I have been waiting for this to happen,” Danish chef Ronny Emborg says after one of his last nights at Marchal, the restaurant at Copenhagen’s Hotel d’Angleterre, where he has been the executive chef for two years. Working abroad has been his goal for six years, ever since he lived for a year in Spain, half of which was spent under the tutelage of chef Ferran Adrià at El Bulli, and then nine months aboard the Royal Yacht Dannebrog cooking for the Danish royals to fulfill his military requirement.

At the end of March, Emborg got his chance to move to New York, when American chef Matthew Lightner left Atera, the Tribeca restaurant known for its cerebral 20-plus-course tasting menu served at a 13-seat counter. To find Lightner’s replacement, Atera owner Jodi Richard had three chefs cook for her at her apartment. “Chef Emborg worked with a calm confidence,” Richard says. “I could see, taste, and feel the playfulness in his food.”

Emborg, 32, didn’t come from a gastronomic family (though he says that 
his mom does an “amazing beer por
ridge,” a Danish staple), but when he got 
a kitchen job, he discovered food was a creative outlet. It’s clear that Emborg puts passion on his plates as he has become something of a European cult chef, known for his attention to all five senses. For example, in his 2013 recipe anthology, The Wizard’s Cookbook, a dish called Autumn includes a fragrant puree made from apples baked in hay and crispy artichoke roots that look like tree branches; it’s served with an MP3 player that emits wind sounds.

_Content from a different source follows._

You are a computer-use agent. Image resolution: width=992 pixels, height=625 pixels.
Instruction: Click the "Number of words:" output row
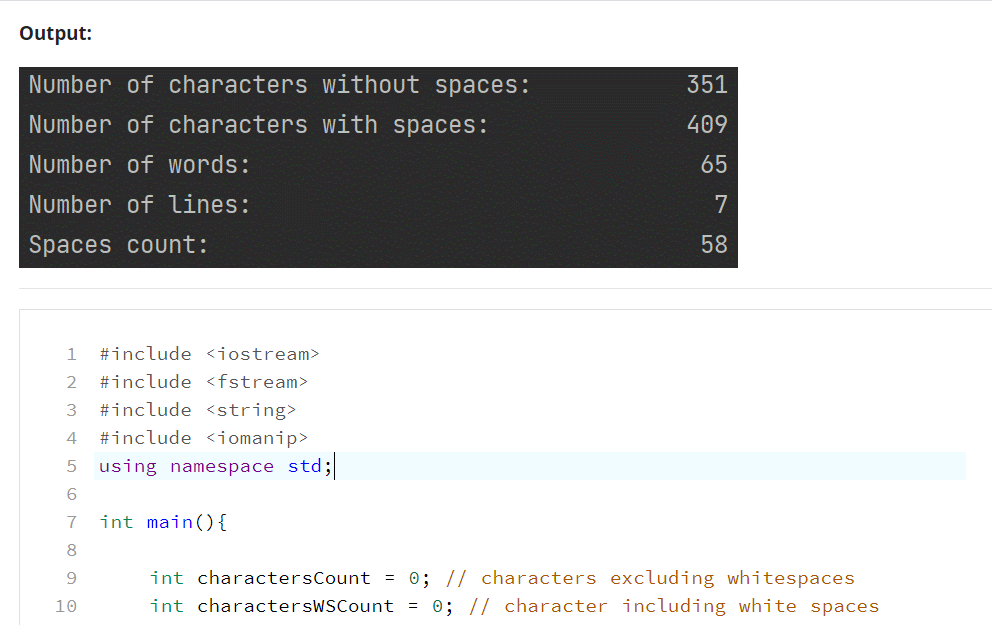click(138, 164)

At press time, Emborg was rewriting Atera’s menu, saying he wanted to shift the focus to more local vegetables prepared with a new Nordic twist—in other words, raw and light. What he’s most excited about is influencing the restaurant with his particular credo. “Once a week, the entire kitchen staff comes up with a dish or element to present,” he says. “It’s a good way for everybody to have influence on the food. That, I will bring to Atera.”